Warming threatens Arctic way of life
11 Jun, 2007 AFP

TROMSOE (NORWAY): Hundreds of thousands of indigenous people living in the Arctic region may have to abandon their traditional way of life if global warming is not halted, indigenous community leaders warned this week. 

"The foundation of our hunting culture is the cold. It needs it to continue and thrive," Sheila Watt-Cloutier, a Canadian Inuit activist — and a nominee for this year’s Nobel Peace Prize — told a climate change conference held this week in the Norwegian town of Tromsoe. 

Around 155,000 Inuits live in northern Canada, Alaska and Greenland. Over the past 30 years, the Arctic ice sheet has been steadily shrinking, with the snow-covered regions of the northern hemisphere also reducing. 

The Arctic is warming up twice as fast as the rest of the world, according to scientists. It is now feared global warming will jeopardise traditional activities that depend on snow and ice, such as reindeer husbandry or hunting. 

This would affect not only the Inuits, but also the Samis, who live across northern Scandinavia and Russia, and the Nenets and the Chukchees of northern Siberia, among others. 

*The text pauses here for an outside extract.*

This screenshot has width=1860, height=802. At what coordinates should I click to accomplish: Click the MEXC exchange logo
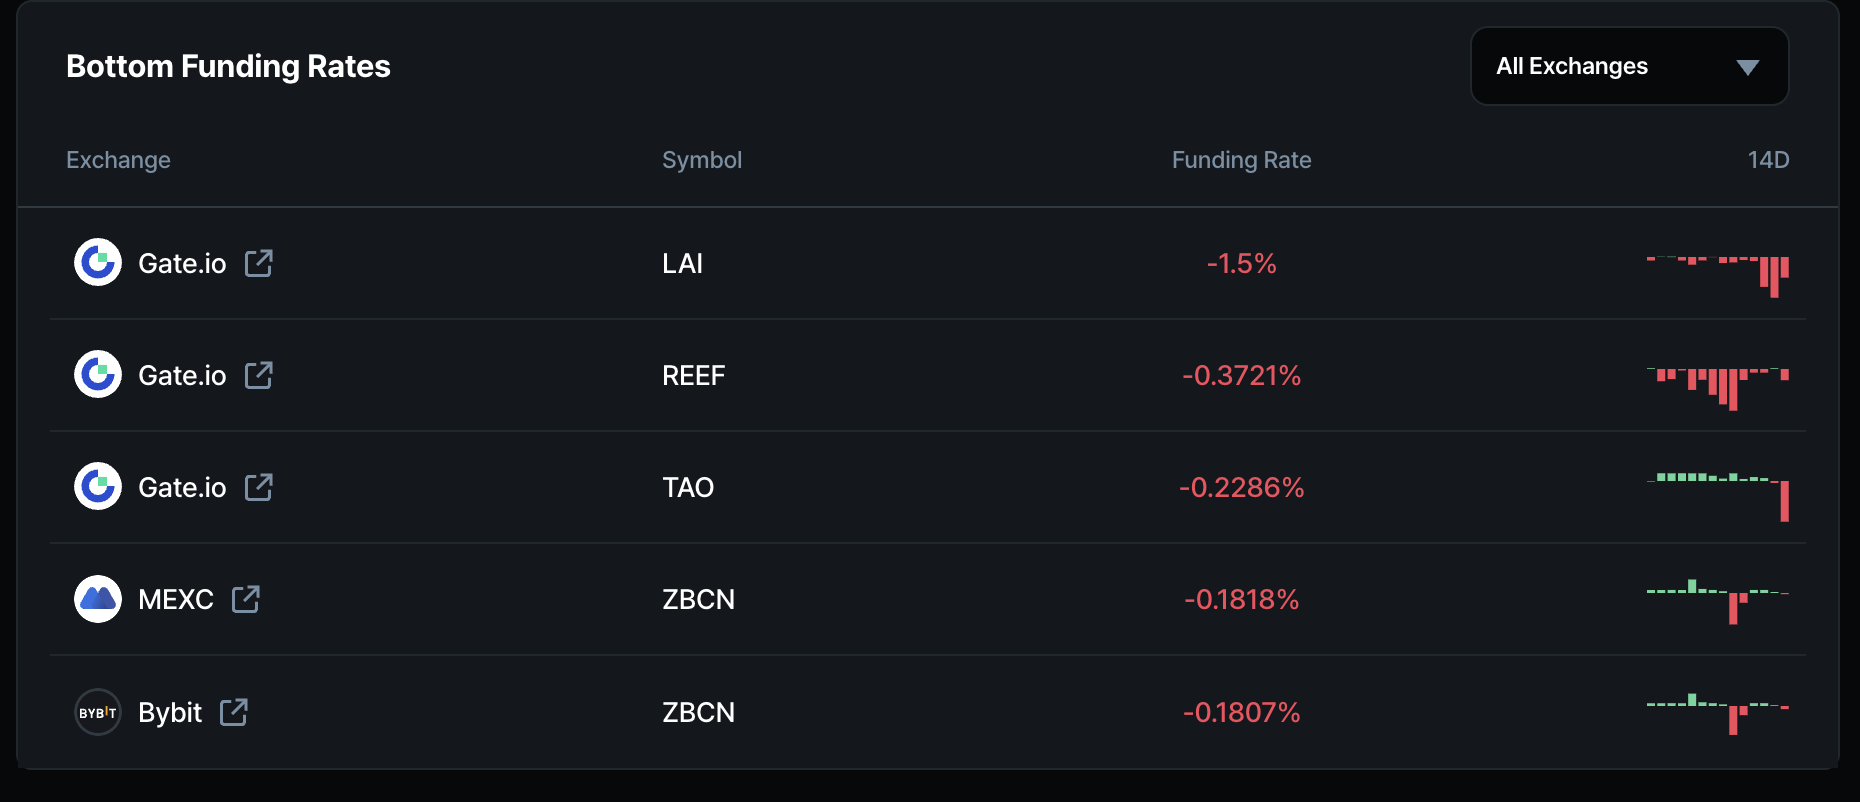pos(98,599)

Already Inuit hunters looking for polar bears, seals or walruses are having problems with the sea ice forming too late in the autumn and breaking up too early in the spring. 

And even when it is formed, the ice is not strong enough and is dangerous, Watt-Cloutier said. "We have had more accidents and deaths as a result of that," she said. 

Hunters have had to adapt to these new conditions, Watt-Cloutier explained. "Because they are so wise and ingenious, our hunters are already learning to read quickly which ice is safe and which is not. They reroute themselves to get to the same place they used to go to directly before," she said.